Brazil combines a large transport market with a powerful industrial base and significant regional potential. Its pathway may depend on fleet electrification, bioenergy coexistence, and the pace at which charging and supply chains mature.
Taken together, these markets show that EV growth is not a linear diffusion process. It is a sequence of locally specific transitions.
The deeper question: who captures value in the EV supply chain?
Most EV coverage focuses on adoption rates, range, or charging counts. But the more consequential issue may be ownership of the value chain. Who earns the margins? Who controls the data? Who supplies the parts? Who develops the software? Who provides the maintenance and fleet management?
This is where LMICs could matter more than many assume.
Even if they do not lead in core battery intellectual property, LMICs can still become important sites for assembly, component production, fleet services, and operational innovation. The economics of EVs open space for new kinds of local participation, especially in markets where labor is competitive and transport demand is growing quickly.
For example, electric fleets require software for dispatch and charging optimization.
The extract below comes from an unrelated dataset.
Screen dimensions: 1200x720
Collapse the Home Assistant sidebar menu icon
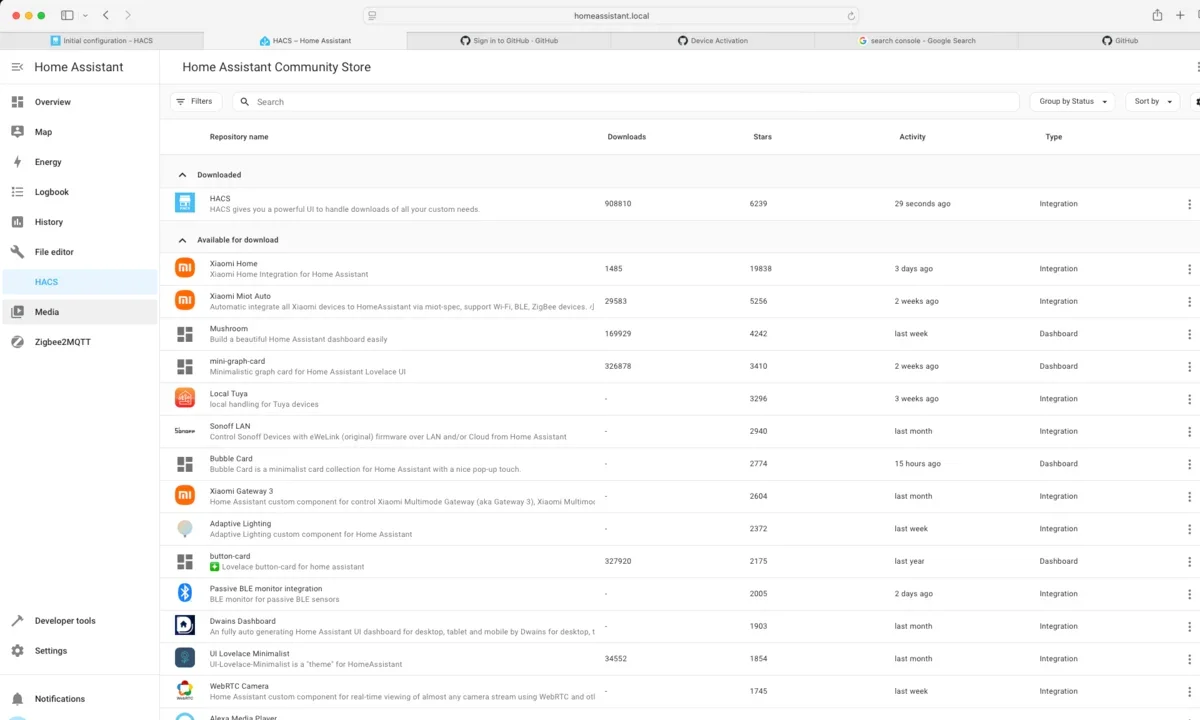click(17, 67)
Charging networks require site development, payment systems, and customer support. Maintenance and diagnostics require trained technicians. Battery logistics and second-life applications will create further service niches. These are not marginal activities. They are parts of the commercial structure of e-mobility.
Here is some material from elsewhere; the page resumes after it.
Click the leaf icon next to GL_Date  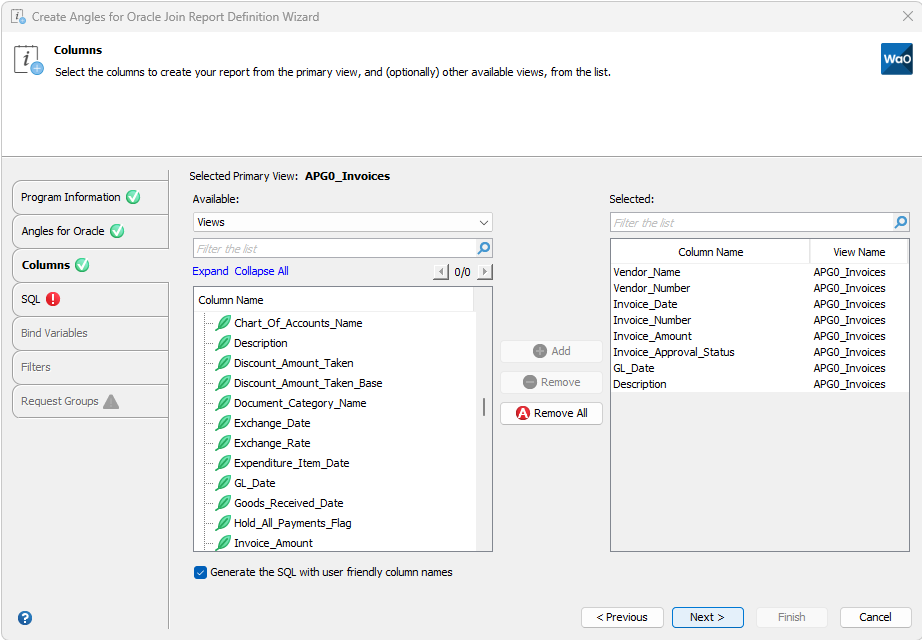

The implication is clear: countries that build enabling ecosystems may capture more than vehicle sales. They can shape the distribution of skills, capital, and industrial capability.
Why this matters for policy and business over the next five to ten years
The next phase of EV growth will likely be defined less by headline sales and more by market formation. That means countries and firms need to look beyond simple adoption targets.
For policymakers, the challenge is to align clean transportation goals with industrial development. That may mean supporting local assembly, investing in workforce programs, standardizing charging systems, or using procurement to create predictable demand.
For investors and companies, the opportunity lies in identifying where the market is still being built. In many LMICs, that may be in charging deployment, fleet electrification, operations software, maintenance services, or component localization rather than full-scale passenger-car sales.
For labor and education systems, the priority is skills. EV growth will depend on whether training institutions can produce the technicians and engineers needed to install, operate, and service the system.
And for LMIC governments, the strategic question is whether they want to be buyers in a global EV market or co-builders of it.
Conclusion: e-mobility as industrial transition
E-mobility in LMICs should be understood as an industrial and institutional transition, not just a cleaner vehicle choice. The markets are still forming, and that gives policy, infrastructure, and workforce decisions outsized importance.
The six markets examined in the report show that EV growth does not follow one path. It adapts to local affordability, mobility needs, and industrial priorities. That makes the global e-mobility transition more complex—but also more open to new entrants.
Over the next five to ten years, the countries that align EV policy, infrastructure, and capability building may not only accelerate clean transportation. They may also influence how the EV supply chain is organized, where value is captured, and who benefits from the shift to electric mobility.